## [EXERCISE SET]
- a) In the idioms article, transcribe the passage starting with "Keep in touch?" and going on through "the practice exercise.".
- b) What less common variation of "to beat a dead horse" does the idioms article give?
- c) Take the idioms article further, starting after its last sentence.

## [SOURCE DOCUMENT]
Some idioms about communication you probably know already.
Keep in touch? Get the message? Those are fairly common idioms that you’ve probably heard before.
But what about butter someone up or get a word in edgewise? These are less common and may be new to you.
Here are 40+ idiomatic expressions for talking about communication. How many do you know?
When you’re finished reading the article, try the practice exercise.
Interested in learning idioms? If so, check out the idioms and phrasal verb section of the site.
to be like talking to a brick wall
If talking to someone is like talking to a brick wall, it means the person is not listening to anything you are saying.
“I tried to get my son to tell me about his new girlfriend, but it was like talking to a brick wall.”
“You never listen to me when you’re watching football. It’s like talking to a brick wall!”
to beat a dead horse
If you beat a dead horse, it means you (a) continue to talk about something that has already been discussed or decided on, or (b) waste your time on something that is never going to happen. Another (less common) variation of the idiom is flogging a dead horse.
“I think the prosecution has more than enough evidence for a conviction already. Calling more witnesses to the stand is just beating a dead horse.” (the first definition)
“The police know the suspect won’t talk. Interrogating him would just be beating a dead horse.” (the second definition)
to beat around the bush
If you beat around the bush, you avoid or delay talking about a subject directly.
“Stop beating around the bush and answer my question.”
“My boss gives direct criticism. She doesn’t beat around the bush at all.”
beside the point
If something is beside the point, it means it is irrelevant or off topic.
“What you think about the new product line is beside the point. What matters is that our customers like it.”
“The fact that you got a good grade in the class is beside the point. You cheated, and that’s not acceptable.”
to bite one’s tongue
If you bite your tongue, you stop yourself from saying something that will likely get you in trouble.
“It’s usually best to bite your tongue instead of getting into political conversations at work.”

## [DATA ROWS]

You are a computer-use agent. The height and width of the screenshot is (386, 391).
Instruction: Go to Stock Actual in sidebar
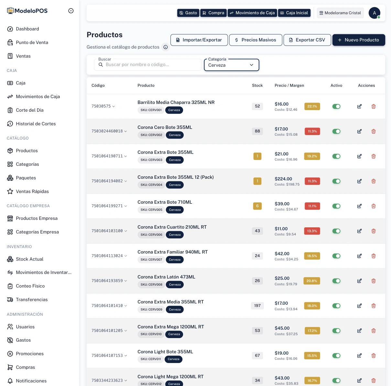(29, 259)
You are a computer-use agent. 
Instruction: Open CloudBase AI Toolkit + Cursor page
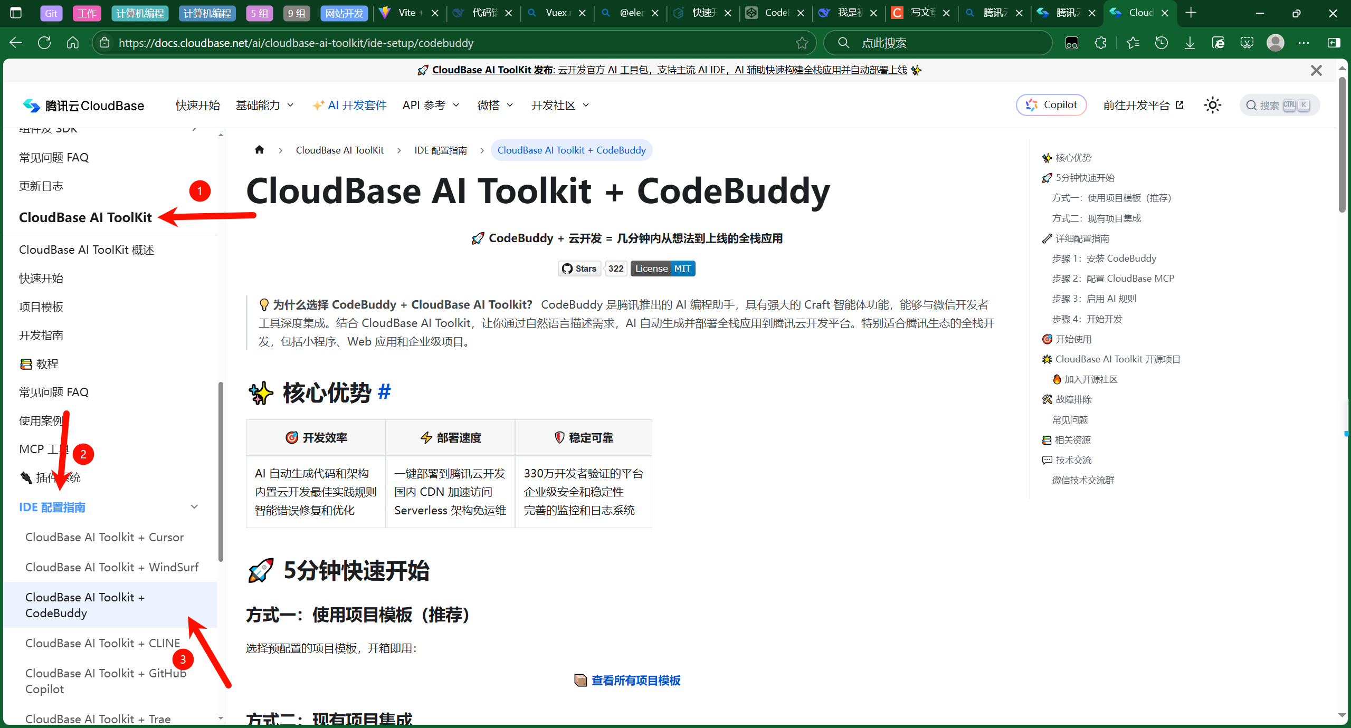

## [RESULTS FOR THE EXERCISE]
- a)
Keep in touch? Get the message? Those are fairly common idioms that you’ve probably heard before.
But what about butter someone up or get a word in edgewise? These are less common and may be new to you.
Here are 40+ idiomatic expressions for talking about communication. How many do you know?
When you’re finished reading the article, try the practice exercise.

- b) Flogging a dead horse.

- c)
“I had to bite my tongue to keep my sarcastic comment from coming out.”
to bring someone up to speed
If you bring someone up to speed, you provide someone with the latest information on a certain subject.
“After my week off, I met with my boss so she could bring me up to speed.”
“Since you missed a few classes, see if one of your classmates can go over their notes with you and bring you up to speed.”
The bottom line is the most important fact to consider.
“The bottom line is that you need to be putting aside some money for retirement.”
“Here’s the bottom line: Human Resources exists to protect the company from you, not the other way around. Just remember that when you talk to them.”
to butter someone up
If you butter someone up, you flatter that person (usually because you want something from that person).
“My years in sales taught me it’s better to butter people up before asking for something.”
“Are you just trying to butter me up, or do you really think it looks like I’ve lost weight?”
to call someone’s bluff
If you call someone’s bluff, you challenge someone to do something that they threatened to do.
“My boss told me I’d be fired if I didn’t work this Saturday. I’m going to call his bluff and call out sick.”
“It’s such an empty threat. We should call her bluff.”
to clear the air
If you clear the air, you make a situation less tense by speaking openly and honestly.
“I think an honest apology will help clear the air.”
“Ignoring the issue isn’t going to make it go away. You need to talk about it and clear the air.”
to drop someone a line
If you drop someone a line, you write someone a letter or email.
“Drop me a line if you’re ever in Los Angeles. We’ll get a drink.”
“I’ve been meaning to drop my friend Marty a line. I haven’t heard from him in years.”
to get a hold of someone
If you get a hold of someone, you find and speak with that person, usually by telephone.
“Let me give you my wife’s phone number too in case you can’t get a hold of me.”
“If you call their customer service number, you can actually get a hold of a real person. Isn’t that great.”
A variation of this idiom is to get hold of someone.
to get a word in edgewise
If you get a word in edgewise, it means you contribute to a conversation with difficulty because the other people are talking without pausing. We often use this expression is the negative, e.g. “I couldn’t get a word in edgewise.”
“I grew up with six sisters. It was hard to get a word in edgewise around the dinner table.”
“I went out to dinner with a large group of native English speakers. It was fun, but I couldn’t get a word in edgewise.”
to get down to business
If you get down to business, you start talking about what needs to be discussed.
“Well, shall we get down to business and discuss the proposal?”
“In your country, do people make a lot of small talk at meetings before they get down to business?”
to get something off one’s chest
If you get something off your chest, you confess something or criticize/complain about something or someone.
“There’s something I have to get off my chest. How come you didn’t invite me to your wedding?”
“On my last day at work, I’m going to get some things off my chest. It’ll be good to tell people how I really feel.”
to get the message
If you get the message, you are able to infer what someone is trying to communicate to you.
“When she didn’t respond to my texts, I got the message. She wasn’t interested.”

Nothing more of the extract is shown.